Microfinance: Too Good to Be True

Impact

Last week, news broke that one of India’s most respected microfinance institutions (MFIs) is on the verge of closing up shop. The microfinance industry has now come full circle from the heady days of 2007-2009 when for-profit microfinance (MF) was hailed as “the next big thing.” 

Given that India’s microfinance sector accounts for 7% of the worldwide microfinance loan portfolio, and that the domestic market is the largest in the world with over 100 million households, the sector in India should have been the leader in terms of demonstrating the positive power of private capital. Instead, corruption, mismanagement, government interference, and undisciplined borrowers have left the industry in tatters. The Indian microfinance story should act as a cautionary tale to the world’s over-eager lenders; if it seems too good to be true, it probably is.

Microfinance essentially is unsecured, sub-prime lending. Therefore, given the high-risk nature of the products involved, MF interest rates need to be very high. When MF first expanded in the southern states of India, repayment records of borrowers were fantastic. As low as 1% of loans were turning into non-performing assets (NPAs), yet lenders could generate extraordinarily high yields (spreads of over 20%). 

And herein lay the problem. In the world of debt, extraordinarily high yields do not accompany impeccable repayment records in the long run. Either interest rates fall due to competition, or default rates increase. In India, non-bank financial companies and venture capitalists flocked to the sector with much enthusiasm and little due diligence, only to see it all go pear shaped very quickly.

Detailing how the industry transformed from the utopian fantasy it promised to be into the murky, squalid, political nightmare it has become is complex and to an extent speculative.

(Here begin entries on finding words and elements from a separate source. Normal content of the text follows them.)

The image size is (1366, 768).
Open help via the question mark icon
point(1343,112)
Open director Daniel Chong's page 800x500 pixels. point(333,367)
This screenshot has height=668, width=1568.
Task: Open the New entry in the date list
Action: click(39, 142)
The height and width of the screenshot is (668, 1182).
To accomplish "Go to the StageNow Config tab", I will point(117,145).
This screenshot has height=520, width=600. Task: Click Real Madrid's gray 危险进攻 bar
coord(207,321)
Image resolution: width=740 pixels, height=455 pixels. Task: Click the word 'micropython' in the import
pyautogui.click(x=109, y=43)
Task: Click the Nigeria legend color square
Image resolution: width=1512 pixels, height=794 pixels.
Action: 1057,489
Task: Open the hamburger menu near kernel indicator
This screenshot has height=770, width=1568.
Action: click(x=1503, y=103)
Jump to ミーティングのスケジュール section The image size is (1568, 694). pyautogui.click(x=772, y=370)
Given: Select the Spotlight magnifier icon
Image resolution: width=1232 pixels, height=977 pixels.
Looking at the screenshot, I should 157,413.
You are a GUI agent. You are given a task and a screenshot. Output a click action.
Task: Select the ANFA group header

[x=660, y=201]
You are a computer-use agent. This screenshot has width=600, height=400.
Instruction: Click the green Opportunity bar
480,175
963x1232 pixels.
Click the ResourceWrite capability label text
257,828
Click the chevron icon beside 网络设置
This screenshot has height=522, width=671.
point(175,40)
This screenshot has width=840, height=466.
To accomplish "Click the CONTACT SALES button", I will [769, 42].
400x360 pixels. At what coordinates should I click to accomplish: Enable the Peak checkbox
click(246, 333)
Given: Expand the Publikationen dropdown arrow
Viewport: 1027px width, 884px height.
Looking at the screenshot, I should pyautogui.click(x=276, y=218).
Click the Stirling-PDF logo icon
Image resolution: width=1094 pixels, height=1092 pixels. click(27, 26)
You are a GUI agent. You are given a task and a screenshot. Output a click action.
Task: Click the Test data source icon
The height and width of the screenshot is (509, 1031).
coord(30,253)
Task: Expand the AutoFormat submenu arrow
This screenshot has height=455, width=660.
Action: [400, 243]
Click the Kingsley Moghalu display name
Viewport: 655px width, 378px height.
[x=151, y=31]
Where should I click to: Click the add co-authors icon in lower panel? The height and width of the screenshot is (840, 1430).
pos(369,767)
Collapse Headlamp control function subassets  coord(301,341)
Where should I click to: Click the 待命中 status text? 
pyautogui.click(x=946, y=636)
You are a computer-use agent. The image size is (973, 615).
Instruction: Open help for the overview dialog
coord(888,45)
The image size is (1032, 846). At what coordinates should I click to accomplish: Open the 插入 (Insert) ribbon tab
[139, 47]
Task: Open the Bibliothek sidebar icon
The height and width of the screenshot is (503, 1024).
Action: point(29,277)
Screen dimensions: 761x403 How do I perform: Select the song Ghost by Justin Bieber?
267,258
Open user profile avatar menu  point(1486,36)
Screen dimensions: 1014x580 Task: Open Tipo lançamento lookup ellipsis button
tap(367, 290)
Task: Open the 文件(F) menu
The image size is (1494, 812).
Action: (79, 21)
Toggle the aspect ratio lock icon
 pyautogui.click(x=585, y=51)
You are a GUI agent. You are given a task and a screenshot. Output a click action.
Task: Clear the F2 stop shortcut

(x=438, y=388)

However, a few key markers can be identified. 

In 2010, SKS Microfinance launched the first Indian MF IPO. A few weeks later its CEO was sacked and the company was beset by allegations of mismanagement and corruption. At the same time, stories began to emerge of borrower suicides and strong-arm debt collection methods. In a bid to protect the borrowers, the government of Andhra Pradesh (a state that accounts for over 25% of India’s MF portfolio) enacted stringent regulations for debt collection and credit-based lending. Over the last year, repayment in Andhra Pradesh has fallen to 10%, an absurdly low number, and the contagion has spread to other states with NPAs increasing to over 3%, nationally. As a result, banks are unwilling to lend to MFIs and equity investors are concerned over the quality of assets the industry can generate. All this has culminated in India’s oldest MFI having a negative net worth due to inadequate credit lines and poor asset quality.

The question that now begs asking is twofold: Where do these events leave the industry in India, and what lessons can other countries with nascent MF industries learn? With regards to the former, the central government has proposed a draft regulation that hopes to pave the way for private capital to return to the sector. This is a mistake. MF borrowers in Andhra Pradesh have proved the game theory argument that if one does not have to repay, one will not, ripping to shreds the notion that economically weaker sections of society will display a technically irrational degree of integrity when it comes to repayment (the very foundation of MF). Preventing lenders from relapsing into harsh but effective debt collection methods will not be easy.

At the same time, initial results have shown the enormous benefits of providing entrepreneurial people with small quantities of capital. This is where the second part of that question becomes relevant. There is undoubtedly a place for microfinance in the developing world, but it is not in the for-profit sector. NGOs and government-partnered programs are the way forward because benevolent yet practical lenders are extremely useful tools with which to fight poverty. In the for-profit scenario, investors and lenders providing the capital to MFIs cannot accept write-downs or credit extensions for philanthropic reasons, but non-profits and, to an extent, public-private-partnerships can. The reach of not-exclusively-for-profit MF (not ‘non-profit’) will certainly not be on the scale of for-profit MF, but it will ensure steady progress without the sort of reputation-damaging turbulence currently being experienced in India.